Transmission des parts sociales en présence d'une « clause de désignation de successeur »

Transmission des parts sociales en présence d'une « clause de désignation de successeur »

Rapport du 121e Congrès des notaires de France - Dernière date de mise à jour le 31 janvier 2025
– « Choisir les siens » en société civile. – La nécessité de préserver le fort intuitus personae qui caractérise les sociétés civiles a conduit le législateur à permettre, en matière de transmission de parts sociales par décès, des stipulations tout à fait originales, qui ne sont pas toujours suffisamment mises à profit par la pratique. Le troisième alinéa de l'article 1870 du Code civil dispose ainsi qu'« il peut (…) être convenu que la société continuera soit avec le conjoint survivant, soit avec un ou plusieurs des héritiers, soit avec toute autre personne désignée par les statuts ou, si ceux-ci l'autorisent, par disposition testamentaire ».

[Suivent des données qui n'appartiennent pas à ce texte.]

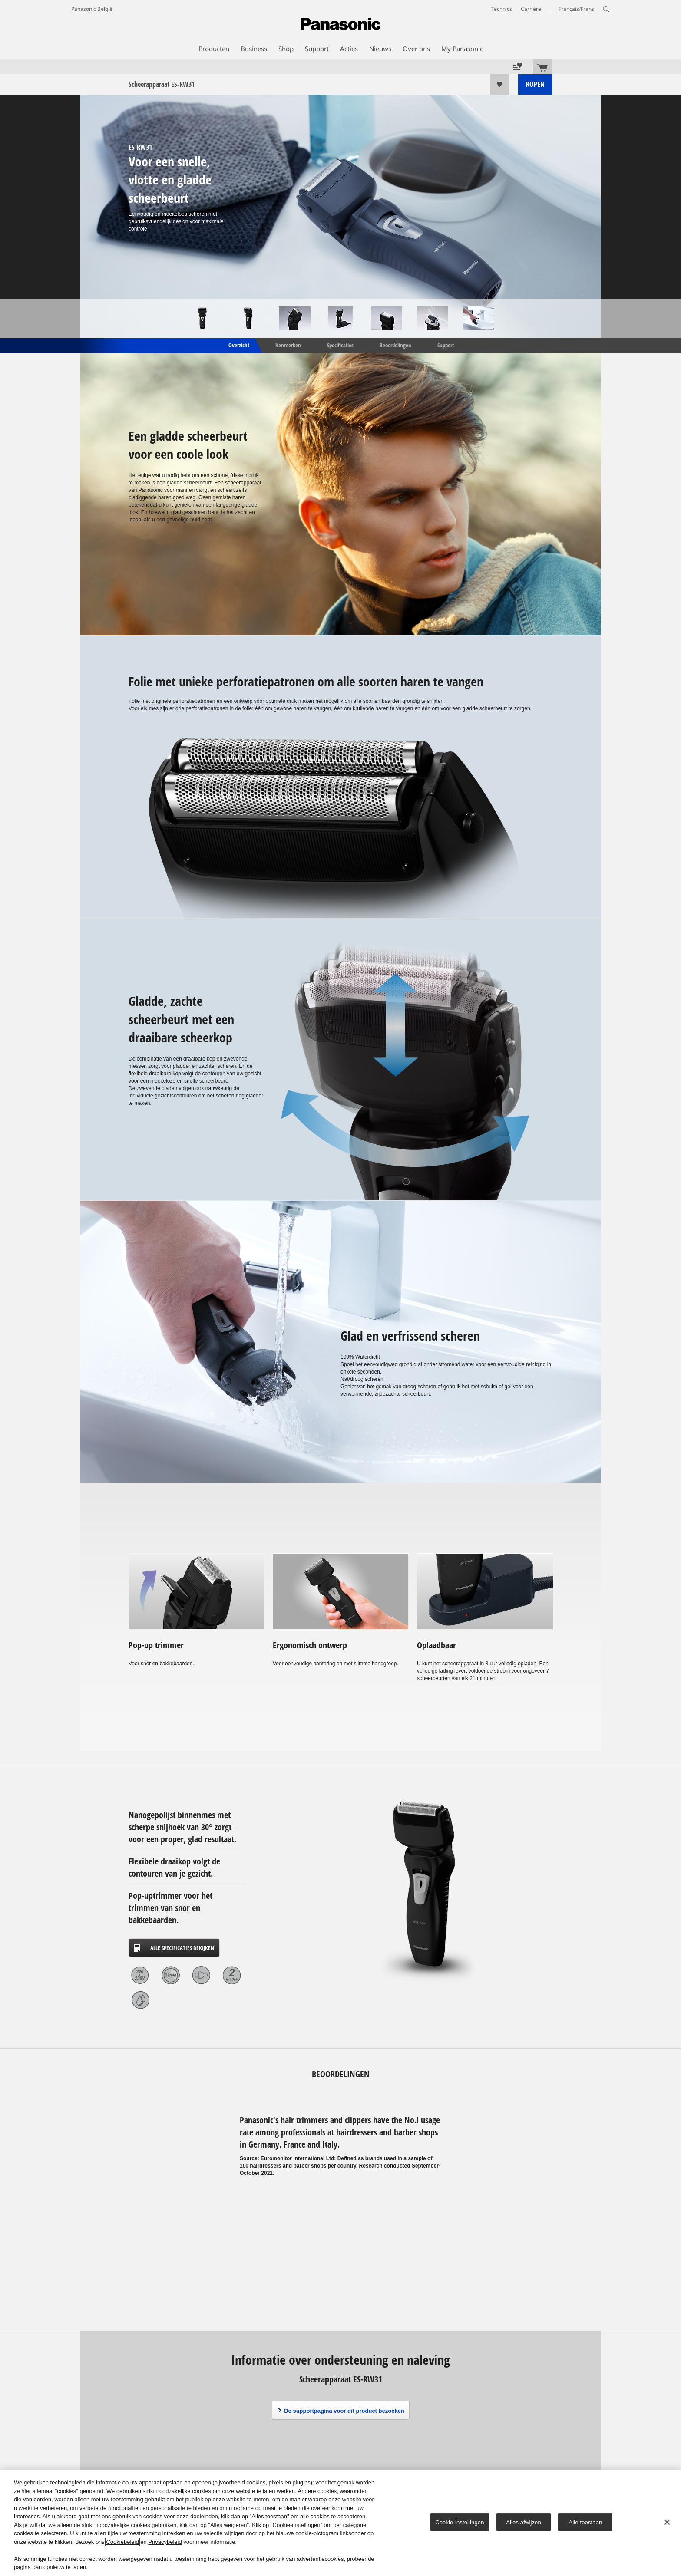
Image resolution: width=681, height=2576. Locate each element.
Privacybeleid (165, 2542)
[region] (340, 2523)
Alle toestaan (585, 2522)
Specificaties (340, 345)
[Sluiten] (667, 2522)
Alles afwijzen (523, 2522)
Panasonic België (91, 9)
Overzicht (238, 345)
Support (445, 345)
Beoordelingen (395, 345)
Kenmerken (288, 345)
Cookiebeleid (122, 2542)
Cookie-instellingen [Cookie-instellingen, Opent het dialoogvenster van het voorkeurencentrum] (459, 2522)
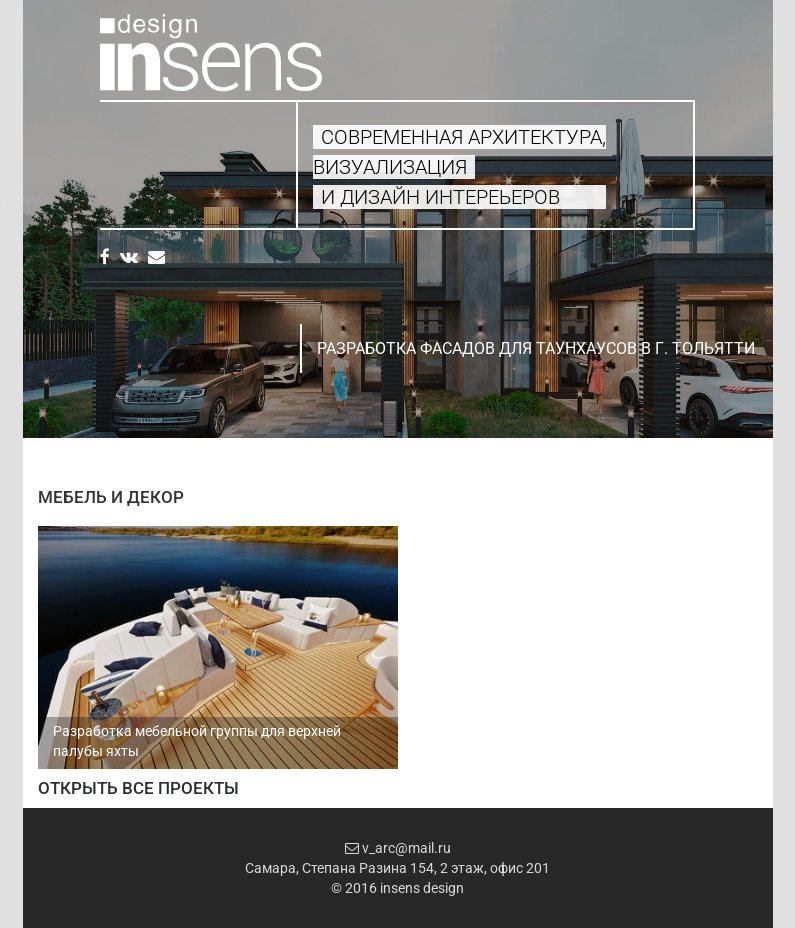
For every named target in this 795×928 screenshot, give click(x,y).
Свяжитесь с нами (151, 200)
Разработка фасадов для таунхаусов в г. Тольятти (536, 348)
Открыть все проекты (138, 788)
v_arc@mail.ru (398, 848)
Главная (122, 131)
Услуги (119, 154)
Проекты (128, 177)
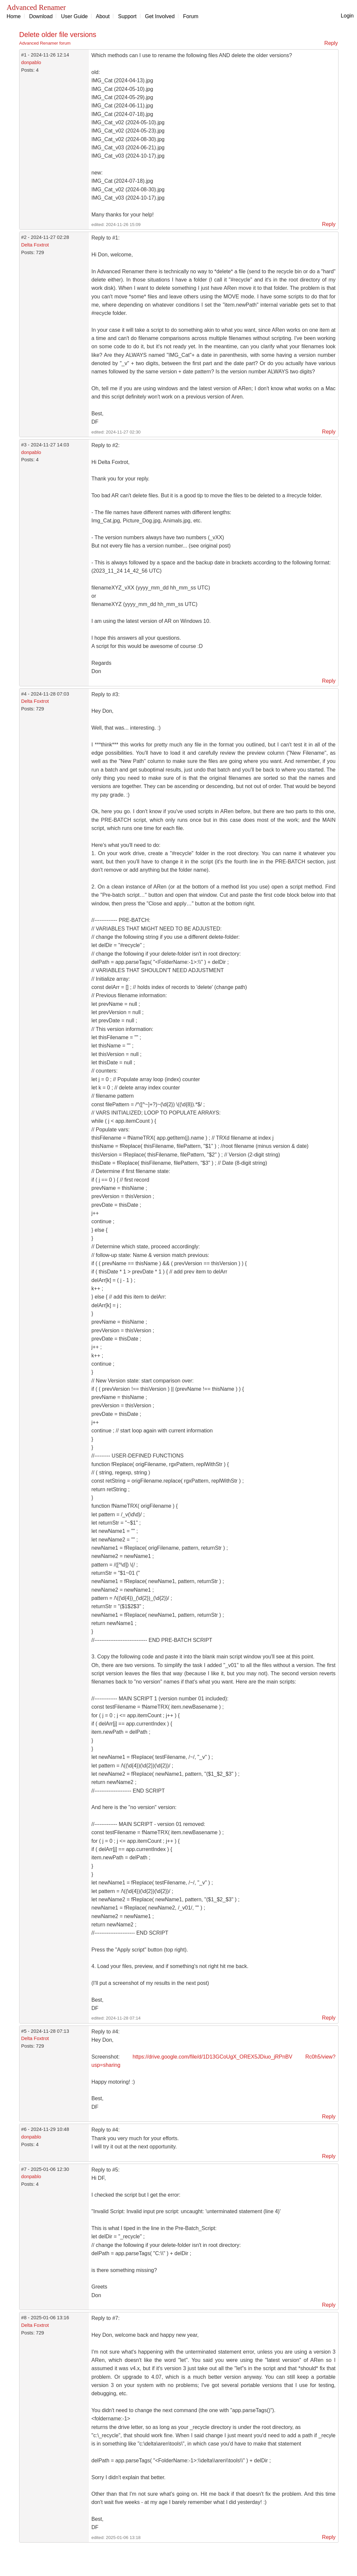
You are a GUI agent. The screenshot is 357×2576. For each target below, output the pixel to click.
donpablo (31, 62)
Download (41, 16)
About (103, 16)
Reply (331, 43)
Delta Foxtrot (35, 244)
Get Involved (160, 16)
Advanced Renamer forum (45, 43)
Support (127, 16)
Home (14, 16)
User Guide (74, 16)
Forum (190, 16)
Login (347, 16)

Ce que nous appellerons ici la « clause de désignation de successeur » permet de choisir le ou les nouveaux titulaires des parts de l'associé décédé. Il s'agit en réalité d'une variante de la clause de continuation évoquée plus haut1034, qui présente toutefois la particularité d'opérer une sélection parmi les continuateurs de la personne du défunt. S'il peut s'agir du conjoint survivant ou d'un ou plusieurs héritiers, cette sélection peut même conduire à voir les parts se transmettre en dehors du cercle des successeurs proprement dit puisque la loi vise « toute autre personne »1035.
– Intérêt pratique. – L'intérêt de la « clause de désignation de successeur » est double. Positivement, il s'agit de choisir la ou les personnes les plus aptes à succéder à l'associé décédé. Cette faculté s'avérera particulièrement utile dans les sociétés civiles ayant un objet dont la réalisation fait appel à des compétences particulières ou nécessite une forme d'engagement en faveur du projet sociétaire. On pense, par exemple, à une société constituée en vue de la mise en valeur d'un monument historique. Négativement, la « clause de désignation de successeur » va permettre d'écarter les héritiers « non désirables »1036, donc de limiter le risque de voir la société en proie à un conflit interne suite au décès d'un associé. Cette faculté pourrait, par exemple, être utilisée pour éviter une confrontation entre le conjoint survivant et les enfants non communs.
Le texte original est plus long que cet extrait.